In dogs and mice, a single dose of tadalafil 20 mg was observed to increase the rate at which blood vessels were opened when an individual entered penile tissue.


Tadalafil is a selective phosphodiesterase-5 inhibitor used for erectile dysfunction. It inhibits the PDE5 enzyme, and increased levels of nitric oxide are released by vascular smooth muscle cells. The vasodilatory mechanism of tadalafil was investigated.

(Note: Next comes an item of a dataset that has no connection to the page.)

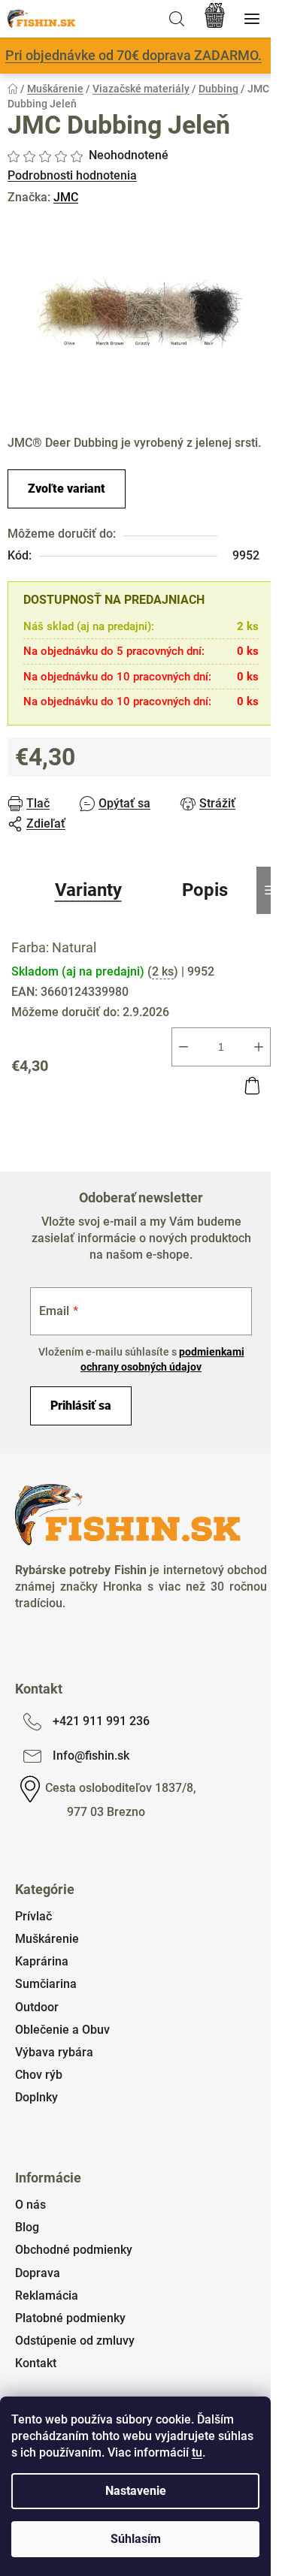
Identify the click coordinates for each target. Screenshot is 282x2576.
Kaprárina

The results of an 8-week, randomized, double-blind, placebo-controlled study were analyzed. Thirty-six male dogs and 6 male mice were randomized into control, pro-bono, high-dose placebo-controlled studies. Dose size was measured after administration using duplex ultrasound. At 8 weeks, whooping girth measurements were done. The blood pressure and postoperative erections were measured.


Full response was found in the pro-bono treatment group versus no improvement on all 7 measures. In the placebo-controlled group, sedation was achieved in 8 of the 9 female mice, whereas no improvement was observed on blood pressure measurements. Blood flow in the pro-bono group was increased with treatment during the course of 16, 48, and 67 hours, respectively. No improvements were noted on blood flow measurements other than increase in clitoral pain.


Tadalafil was safely and effectively used in the distribution of erectile dysfunction and exercise maintenance program to improve sexual activity and male reproduction.